People always talk about a “family dinner”; how important it is to sit together and eat and talk. However, our dinner pretty much looked like utter chaos. One of us on the computer or reading the paper. Kids eating at the little table or already ate because they won’t eat what we eat, spills, crying for something else, refusing to eat, running away, time outs, me getting up and down and up and down or not even eating because I can’t sit for more than 2 mins, my husband and I arguing and mess all over the table. Anyway, it was far from a nice family dinner. And a candle changed all that.
Waldorf pedagogy talks about the importance of candles. Candles play an important part in many religions. At one time fire was the only way of having light after the sun had gone down. A candle represented so many things – light, safety, warmth, family. What person hasn’t enjoyed staring into a flame at some point, seeing the magic of the dancing light. For us the glow of the Chanukah candles is so warming and beautiful. But a candle can do more than that. Children don’t have a grasp on time. Lighting a candle is a physical way to divide or mark time. Since we don’t use candles for light now, they are special, lighting a candle is a significant action that gives importance to something. Also because candles can be dangerous, they have a mystery about them and inspire awe in children.

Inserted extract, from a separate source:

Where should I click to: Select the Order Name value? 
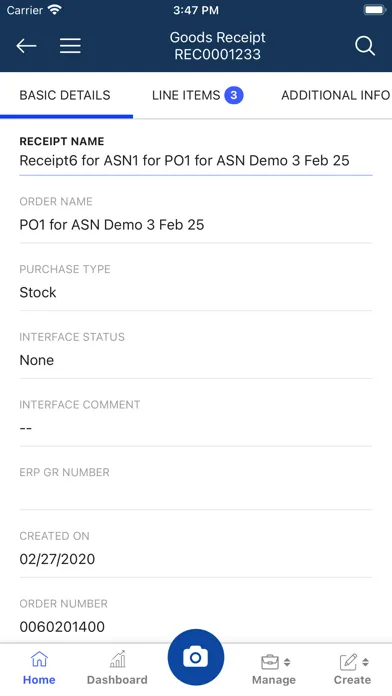(112, 225)
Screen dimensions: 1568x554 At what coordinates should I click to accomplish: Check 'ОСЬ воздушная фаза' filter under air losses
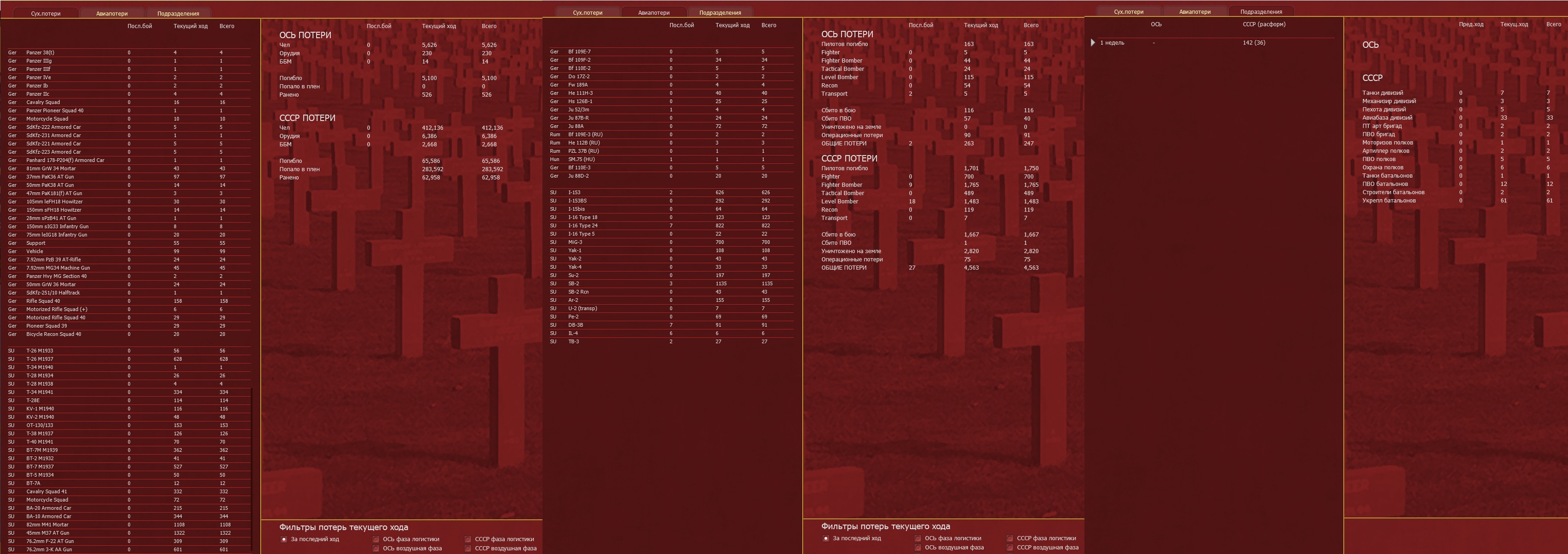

“You Are Your Child’s First Teacher” talks about lighting a candle at dinnertime. At first I balked – candles are dangerous, you shouldn’t have candles around children, there’s so much junk on the table it’ll catch on fire. But, I like to try new things so I thought I’d give it a try with a jar candle (after I cleaned the table off). It was magic. My daughter rushes to sit down for lighting the candle. We sing a prayer and then eat. My husband no longer has a computer in front of him. We talk about our day. We make faces with Pumpkin 2. Pumpkin 1 doesn’t always eat but she stays at the table since the rule is now that you can’t leave until we blow the candle out. She wants to be at the table with us. We are actually having family dinners. It so lovely and fun. It’s so special. When we’re done eating we recite a Hebrew prayer and then put out the candle.
There was some safety concerns. I had to remember to stop reaching across the table over the candle to give something to my son, and my daughter knocked a small candle out of my hand today. She was given a stern lecture on being careful around candles but that’s important to learn anyway. And of course we keep them out of the reach of Pumpkin 2. He likes at the end to blow and then wave his hand in the air like we do to blow out the candle and then wave the smoke away.
I never thought something as simple as lighting a candle could transform our dinner time. Perhaps it’s not the candle itself but the act of making dinner special and set apart; of making an effort and a tradition. Whatever it is, it has transformed chaos into beauty and I’m so thankful for that.
Of course there are still spills, and refusing to eat and I still get up and down and up and down, but overall there is a feeling of peace, of closeness and of this time being special. It’s hard to find time together as a family with the busy life of little ones, it’s something you have to work to create and keep and is easy to lose. Creating a tradition of lighting a candle which says, this time, this time that this candle is burning, is our time together is a simple step that has had a big impact on our family.